Returns a float32 array of shape (kernel_length,) – the estimated free-form kernel.

`fit_biexponential()`¶

Fit a parametric biexponential model to a free-form kernel. Optionally refines with a two-component (slow + fast) model.

calab.fit_biexponential(
    h_free: np.ndarray,
    fs: float,
    *,
    refine: bool = True,
    skip: int = 0,
    warm: BiexpFitResult | None = None,
) -> BiexpFitResult

Parameter	Description
`h_free`	Free-form kernel (1-D).
`fs`	Sampling rate in Hz.
`refine`	Whether to refine with a fast (second) component.
`skip`	Number of leading samples to skip in the fit.
`warm`	Previous `BiexpFitResult` for warm-start.

Returns a BiexpFitResult namedtuple with fields: tau_rise, tau_decay, beta, residual, tau_rise_fast, tau_decay_fast, beta_fast. Fast-component fields are 0 if a single-component fit was used.

`compute_upsample_factor()`¶

Compute an integer upsampling multiplier for a given source and target sampling rate.

calab.compute_upsample_factor(fs: float, target_fs: float) -> int

Parameter	Description
`fs`	Original sampling rate in Hz.
`target_fs`	Target sampling rate in Hz.

Returns an integer >= 1.

Custom workflow example¶

import numpy as np
import calab

traces = np.load("my_traces.npy")  # (n_cells, n_timepoints)
fs = 30.0

# Step 1: Start with an initial guess for the kernel
tau_r, tau_d = 0.1, 0.5

# Step 2: Solve each trace with the current kernel
results = [calab.solve_trace(traces[i], tau_r, tau_d, fs) for i in range(len(traces))]

# Step 3: Estimate a free-form kernel from the spike trains
traces_flat = traces.ravel()
spikes_flat = np.concatenate([r.s_counts for r in results])
trace_lengths = np.array([traces.shape[1]] * len(results))
alphas = np.array([r.alpha for r in results])
baselines = np.array([r.baseline for r in results])
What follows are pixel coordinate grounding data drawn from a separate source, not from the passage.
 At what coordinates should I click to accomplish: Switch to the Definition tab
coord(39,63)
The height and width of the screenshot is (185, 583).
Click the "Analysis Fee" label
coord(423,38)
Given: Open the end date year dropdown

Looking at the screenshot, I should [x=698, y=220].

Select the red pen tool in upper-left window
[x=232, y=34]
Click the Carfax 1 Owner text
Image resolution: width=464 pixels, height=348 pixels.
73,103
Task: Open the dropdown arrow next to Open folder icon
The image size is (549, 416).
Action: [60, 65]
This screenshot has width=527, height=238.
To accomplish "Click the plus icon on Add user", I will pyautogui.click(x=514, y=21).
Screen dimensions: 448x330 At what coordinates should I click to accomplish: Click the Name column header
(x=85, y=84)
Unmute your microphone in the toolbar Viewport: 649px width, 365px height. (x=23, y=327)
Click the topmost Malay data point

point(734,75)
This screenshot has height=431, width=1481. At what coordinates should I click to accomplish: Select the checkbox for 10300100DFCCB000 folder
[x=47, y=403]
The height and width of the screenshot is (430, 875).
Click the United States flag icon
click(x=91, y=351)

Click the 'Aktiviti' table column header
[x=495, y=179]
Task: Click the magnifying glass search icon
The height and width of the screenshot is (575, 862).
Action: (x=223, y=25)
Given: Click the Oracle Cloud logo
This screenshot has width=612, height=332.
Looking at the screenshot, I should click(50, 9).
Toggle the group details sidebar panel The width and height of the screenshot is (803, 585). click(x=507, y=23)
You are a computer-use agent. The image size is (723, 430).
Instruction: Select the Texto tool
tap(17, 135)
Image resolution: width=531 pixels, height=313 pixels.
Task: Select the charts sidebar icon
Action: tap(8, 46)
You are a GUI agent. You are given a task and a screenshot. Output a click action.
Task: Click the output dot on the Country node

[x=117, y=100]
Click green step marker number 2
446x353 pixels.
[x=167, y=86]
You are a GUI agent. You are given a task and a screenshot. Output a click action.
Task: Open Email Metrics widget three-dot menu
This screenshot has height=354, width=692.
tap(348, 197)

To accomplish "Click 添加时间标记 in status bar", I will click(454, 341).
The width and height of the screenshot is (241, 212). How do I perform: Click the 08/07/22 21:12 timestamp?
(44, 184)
h_free = calab.estimate_kernel(
    traces_flat, spikes_flat, trace_lengths,
    alphas, baselines, kernel_length=int(5 * tau_d * fs),
)

# Step 4: Fit a parametric model to the kernel
fit = calab.fit_biexponential(h_free, fs)
print(f"Estimated: tau_rise={fit.tau_rise:.4f}, tau_decay={fit.tau_decay:.4f}")

# Could iterate steps 2-4 for refinement (this is what InDeCa does internally)

For full details on all parameters, return types, and edge cases, see the API Reference.

CLI¶

CaDecon is also available from the command line via calab cadecon:

calab cadecon traces.npy --fs 30.0 --output results/session1

This opens CaDecon in the browser, waits for results, and saves:

results/session1_activity.npy – deconvolved activity matrix
results/session1_results.json – alphas, baselines, PVEs, kernel info, and metadata

Flag	Description
`file`	Input `.npy` file (positional argument).
`--fs`	Sampling rate in Hz. Default: `30.0`.
`--port`	Server port. Default: auto-assign.
`--no-browser`	Don’t auto-open the browser.
`--output`, `-o`	Output path stem. Omit to print results to stdout.

For additional CLI commands, see the CLI Reference.